** start of EXERCISE DATA **

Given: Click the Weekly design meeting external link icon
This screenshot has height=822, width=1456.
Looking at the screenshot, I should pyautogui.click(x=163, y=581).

** end of EXERCISE DATA **
** start of EXERCISE DATA **

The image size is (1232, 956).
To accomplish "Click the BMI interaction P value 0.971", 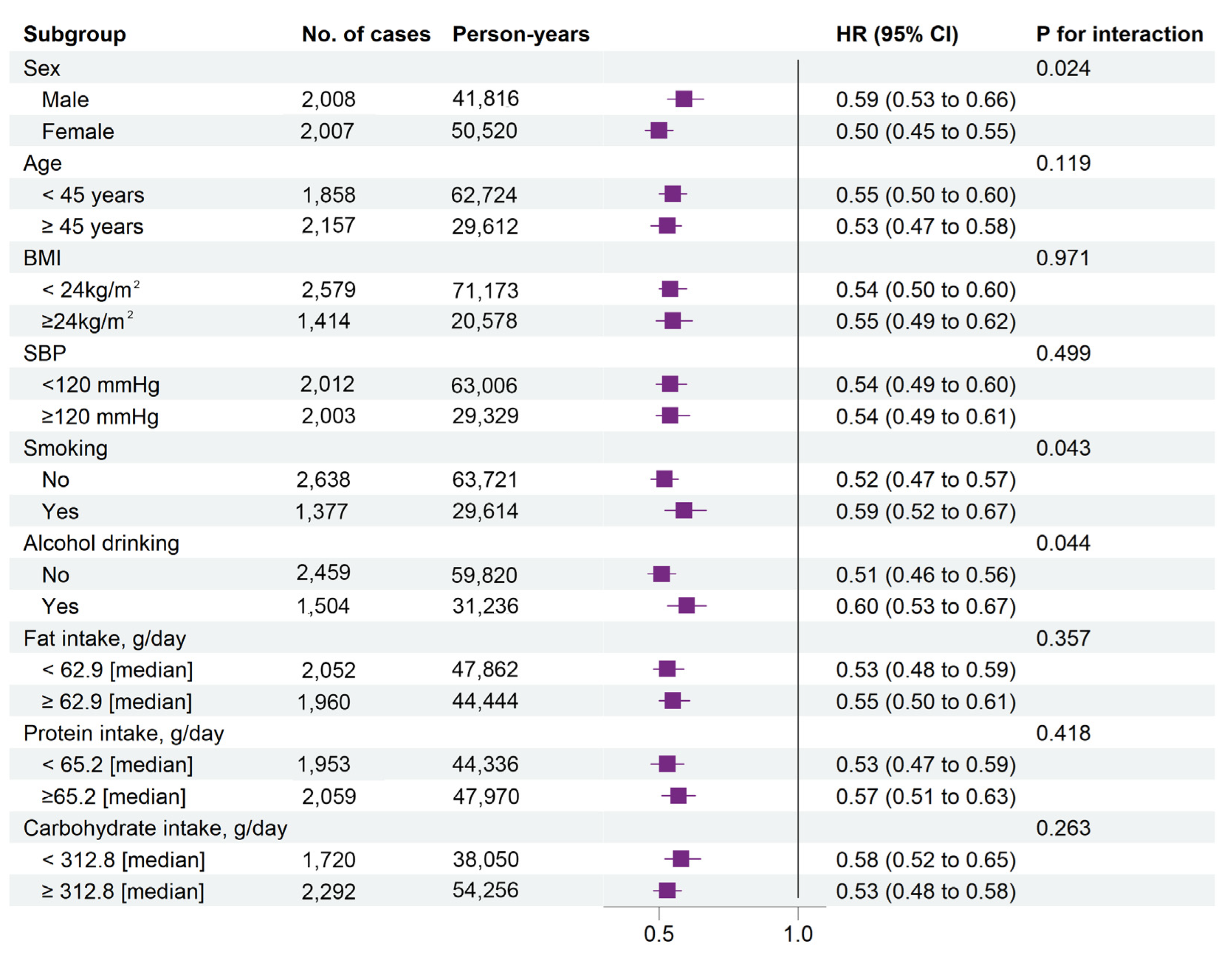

** end of EXERCISE DATA **

(DO THIS) Could you arrange everything in the records from the line containing "Given: Click the" down to the line containing "Looking at the", both included, as a Markdown table with the columns Row and Record line, skipping any blank lines?

(TASK SOLUTION)
| Row | Record line |
|---|---|
| 1 | Given: Click the Weekly design meeting external link icon |
| 2 | This screenshot has height=822, width=1456. |
| 3 | Looking at the screenshot, I should pyautogui.click(x=163, y=581). |